+++ PAGE EXCERPT +++
But we awaited thee every morning, took from thee thine overflow and blessed thee for it.

Found this in Thomas Common's 1909 translation of Friedrich Nietzche's Thus Spoke Zarathustra and I was wondering what thee thine meant. Thee means "you (object)" and thine means "your", so we get took from you your overflow, which hardly makes any sense to me.

  • 4
    Please stop writing that you found this in Nietzsche's work. You were corrected in your last question. You're finding it in a translation thereof. Please cite the translator(s) and the date of publication.
    – TimR
    Commented Jan 25, 2019 at 17:16

4 Answers 4


First, some surrounding context:

When Zarathustra was thirty years old, he left his home and the lake of his home, and went into the mountains. There he enjoyed his spirit and solitude, and for ten years did not weary of it. But at last his heart changed,--and rising one morning with the rosy dawn, he went before the sun, and spake thus unto it:

Thou great star! What would be thy happiness if thou hadst not those for whom thou shinest!

For ten years hast thou climbed hither unto my cave: thou wouldst have wearied of thy light and of the journey, had it not been for me, mine eagle, and my serpent.

But we awaited thee every morning, took from thee thine overflow and blessed thee for it.

Lo! I am weary of my wisdom, like the bee that hath gathered too much honey; I need hands outstretched to take it.

As @eques notes in their answer, the fragment in question can be rephrased as "took your overflow from you", and while it loses a certain poetic tone if you do so, the primary meaning is the same.

Zarathustra is addressing the sun. The "overflow", then, is the light and heat it provides - each day, it shone into his cave, and he (and his eagle and his serpent) accepted it ("took from thee [it]") gratefully ("and blessed thee for it"). This is the literal level of the text, but he proceeds to draw a comparison to his own accumulated wisdom.

Zarathustra says - presumably metaphorically - that if the sun had not unloaded some light into his cave, it would have grown tired before completing its journey across the sky, and that in the same way, he must go and distribute his accumulated wisdom.
+++
◆ WORK TO DO:
In the discussion of the Zarathustra passage, what is the "overflow" said to be?
+++ DATA +++
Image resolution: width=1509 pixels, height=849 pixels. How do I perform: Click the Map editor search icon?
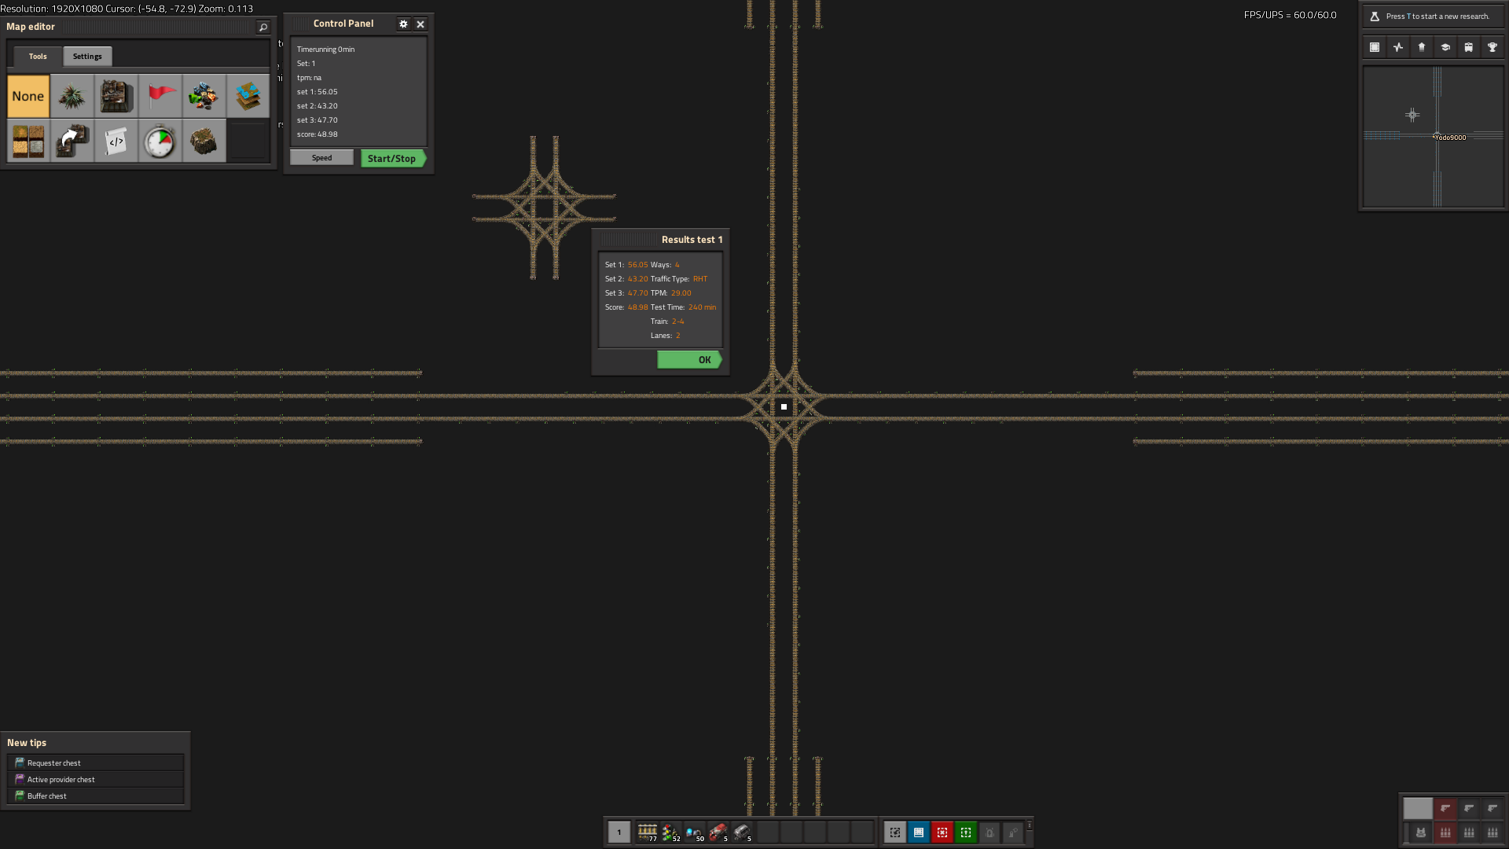(263, 28)
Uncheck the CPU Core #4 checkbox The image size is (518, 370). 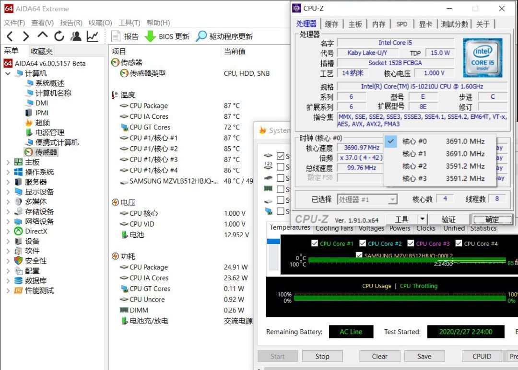(x=459, y=243)

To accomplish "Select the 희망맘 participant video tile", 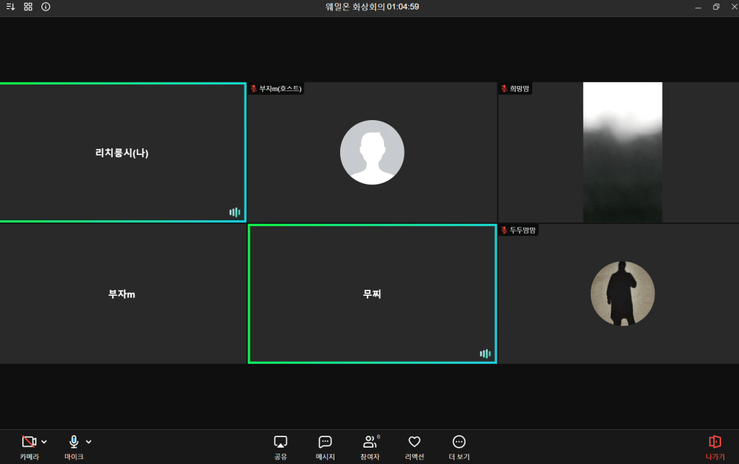I will pyautogui.click(x=621, y=153).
+++
◆ RESPONSE TO THE TASK:
The light and heat the sun provides.